## Task to complete
Only the lines with "agent" in the entries below belong in the answer; please copy them.

____ Data records

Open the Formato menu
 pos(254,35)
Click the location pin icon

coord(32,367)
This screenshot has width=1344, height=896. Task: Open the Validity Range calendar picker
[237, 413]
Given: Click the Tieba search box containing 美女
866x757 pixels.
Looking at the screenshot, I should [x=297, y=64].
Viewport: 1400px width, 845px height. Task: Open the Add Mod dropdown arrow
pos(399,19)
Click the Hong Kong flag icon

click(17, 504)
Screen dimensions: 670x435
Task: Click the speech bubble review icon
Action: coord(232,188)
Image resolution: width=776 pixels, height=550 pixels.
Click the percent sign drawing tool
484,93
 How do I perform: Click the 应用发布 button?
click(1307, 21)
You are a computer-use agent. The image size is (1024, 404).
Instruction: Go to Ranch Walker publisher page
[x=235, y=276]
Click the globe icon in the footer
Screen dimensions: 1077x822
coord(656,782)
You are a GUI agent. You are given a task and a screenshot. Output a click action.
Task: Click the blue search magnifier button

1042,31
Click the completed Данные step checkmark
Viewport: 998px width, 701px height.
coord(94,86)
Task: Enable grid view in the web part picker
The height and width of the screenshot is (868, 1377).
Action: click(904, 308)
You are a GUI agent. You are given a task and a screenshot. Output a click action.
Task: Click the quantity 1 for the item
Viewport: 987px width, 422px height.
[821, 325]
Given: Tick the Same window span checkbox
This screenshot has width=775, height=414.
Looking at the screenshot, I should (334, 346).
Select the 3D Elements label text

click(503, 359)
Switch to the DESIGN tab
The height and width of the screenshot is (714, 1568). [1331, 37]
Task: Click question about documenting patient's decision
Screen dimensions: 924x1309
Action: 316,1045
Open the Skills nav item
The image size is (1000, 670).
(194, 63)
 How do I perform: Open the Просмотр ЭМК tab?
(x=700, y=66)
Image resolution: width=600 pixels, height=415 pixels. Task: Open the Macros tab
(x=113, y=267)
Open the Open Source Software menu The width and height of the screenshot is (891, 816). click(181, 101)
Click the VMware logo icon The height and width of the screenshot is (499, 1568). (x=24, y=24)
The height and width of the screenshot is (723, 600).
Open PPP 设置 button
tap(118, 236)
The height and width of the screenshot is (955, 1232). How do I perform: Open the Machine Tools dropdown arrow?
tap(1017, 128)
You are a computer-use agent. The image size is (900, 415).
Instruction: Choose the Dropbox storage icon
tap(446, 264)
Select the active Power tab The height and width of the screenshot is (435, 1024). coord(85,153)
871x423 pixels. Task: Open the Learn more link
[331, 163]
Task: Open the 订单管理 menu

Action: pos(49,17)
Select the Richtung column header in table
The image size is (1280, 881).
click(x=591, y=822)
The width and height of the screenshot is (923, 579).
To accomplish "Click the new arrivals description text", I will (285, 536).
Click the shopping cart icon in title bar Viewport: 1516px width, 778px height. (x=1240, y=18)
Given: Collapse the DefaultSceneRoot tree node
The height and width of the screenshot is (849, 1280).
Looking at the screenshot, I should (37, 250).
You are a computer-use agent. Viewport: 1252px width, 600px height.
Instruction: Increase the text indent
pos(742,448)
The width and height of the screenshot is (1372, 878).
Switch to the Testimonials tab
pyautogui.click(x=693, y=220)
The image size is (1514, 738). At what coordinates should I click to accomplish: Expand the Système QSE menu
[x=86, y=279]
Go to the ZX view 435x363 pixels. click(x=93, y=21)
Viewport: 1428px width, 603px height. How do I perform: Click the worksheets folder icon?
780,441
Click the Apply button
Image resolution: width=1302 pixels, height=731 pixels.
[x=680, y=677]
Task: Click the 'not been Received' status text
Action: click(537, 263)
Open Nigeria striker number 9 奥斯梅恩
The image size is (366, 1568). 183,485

________

## Result
You are a computer-use agent. The image size is (1024, 404).
You are a GUI agent. You are given a task and a screenshot. Output a click action.
You are a GUI agent. You are given a task and a screenshot. Output a click action.
You are a computer-use agent. The image size is (900, 415).
You are a computer-use agent. Viewport: 1252px width, 600px height.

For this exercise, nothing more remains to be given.